The team, clad in the yellow and blue national colors, sang the anthem as their flag was raised and chanted “Peace to Ukraine.”

Ukraine’s Olympic Committee will announce on Friday whether they will boycott Sochi, after lawmakers in the Crimean peninsula announced they want to join Russia.

Crimea has been a point of contention since the beginning of the month as Kiev accused Moscow of sending troops there to block key facilities, while Russian President Vladimir Putin said he intends to use military force to protect Russian-speaking people from the “extremist” opposition who have overthrown the former Ukrainian regime.

Biathlete and skier Grygoriy Vovchinsky, who won two silver and two bronze medals at the Vancouver Paralympics in 2010, called for peace among speakers of all languages in Ukraine.

“We love all of Ukraine the way it is!!! Let people speak the way they like and the way it is easier ― Russian, Ukrainian or English, it does not matter and may God give us the energy to learn to understand each other!!!” he wrote on Facebook.

Russia’s behavior in Ukraine has led the United States, Britain and Norway to cancel their government delegations to Sochi, although athletes from these countries are still set to compete.

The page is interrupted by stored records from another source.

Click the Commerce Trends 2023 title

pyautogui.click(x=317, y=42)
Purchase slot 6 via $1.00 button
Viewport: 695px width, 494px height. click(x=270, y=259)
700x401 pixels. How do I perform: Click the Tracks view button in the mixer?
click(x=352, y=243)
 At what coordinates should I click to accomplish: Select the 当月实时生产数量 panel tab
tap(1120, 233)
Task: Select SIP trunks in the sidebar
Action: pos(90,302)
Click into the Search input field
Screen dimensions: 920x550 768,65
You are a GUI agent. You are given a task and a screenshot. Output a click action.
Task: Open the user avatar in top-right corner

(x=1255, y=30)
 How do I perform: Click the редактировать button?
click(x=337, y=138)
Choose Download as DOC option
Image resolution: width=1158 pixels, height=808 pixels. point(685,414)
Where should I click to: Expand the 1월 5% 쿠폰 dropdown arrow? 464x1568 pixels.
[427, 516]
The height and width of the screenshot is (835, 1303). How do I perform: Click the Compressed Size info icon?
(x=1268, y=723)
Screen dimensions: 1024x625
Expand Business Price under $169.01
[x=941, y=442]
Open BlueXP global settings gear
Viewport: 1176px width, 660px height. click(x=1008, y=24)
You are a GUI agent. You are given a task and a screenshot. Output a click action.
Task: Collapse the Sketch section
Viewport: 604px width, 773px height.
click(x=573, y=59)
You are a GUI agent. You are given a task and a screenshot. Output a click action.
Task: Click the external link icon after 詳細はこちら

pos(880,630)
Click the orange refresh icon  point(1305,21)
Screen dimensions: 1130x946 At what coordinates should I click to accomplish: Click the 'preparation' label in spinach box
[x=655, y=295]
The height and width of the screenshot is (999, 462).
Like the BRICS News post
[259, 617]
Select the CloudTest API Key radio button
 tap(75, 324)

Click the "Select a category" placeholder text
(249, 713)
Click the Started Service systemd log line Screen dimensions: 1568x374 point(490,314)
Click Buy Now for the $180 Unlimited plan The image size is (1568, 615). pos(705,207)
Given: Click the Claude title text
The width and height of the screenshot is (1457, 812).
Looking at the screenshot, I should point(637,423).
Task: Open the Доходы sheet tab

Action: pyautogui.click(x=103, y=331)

After the glitz of the Winter Olympics last month, the Olympic Park looked strangely empty Thursday, with workers putting the finishing touches on the tri-coloured Paralympic symbol that replaced the ubiquitous five rings.

Russia’s team placed first in the Winter Olympics, an unexpected success which was a major boost to national pride.

In an interview this week Putin said he expects the Paralympic team to do the same, participating in all five sports including sledge hockey for the first time.

Other sports are alpine skiing, biathlon, cross-country skiing and wheelchair curling. For the first time ever, alpine skiing will include snowboarding as a discipline.

A total of 45 countries and 575 athletes will be competing in Sochi.

Soviet Russia did not participate in the Paralympic movement until the 1988 Games in Seoul, at the onset of perestroika, and people with disabilities often remained invisible in society, unable to exit their apartments or even sent to special homes.

The stigma against people with disabilities still persists in the country, which only recently began to invest in urban infrastructure that ensures equal access.

Moscow last year put in tactile paving and sound signals at traffic lights for visually impaired pedestrians.

In Sochi, wheelchair-accessible buses were running from the airport Thursday but the centre of the hilly city remained an obstacle course with some ramps leading to nowhere and lifts permanently shut off.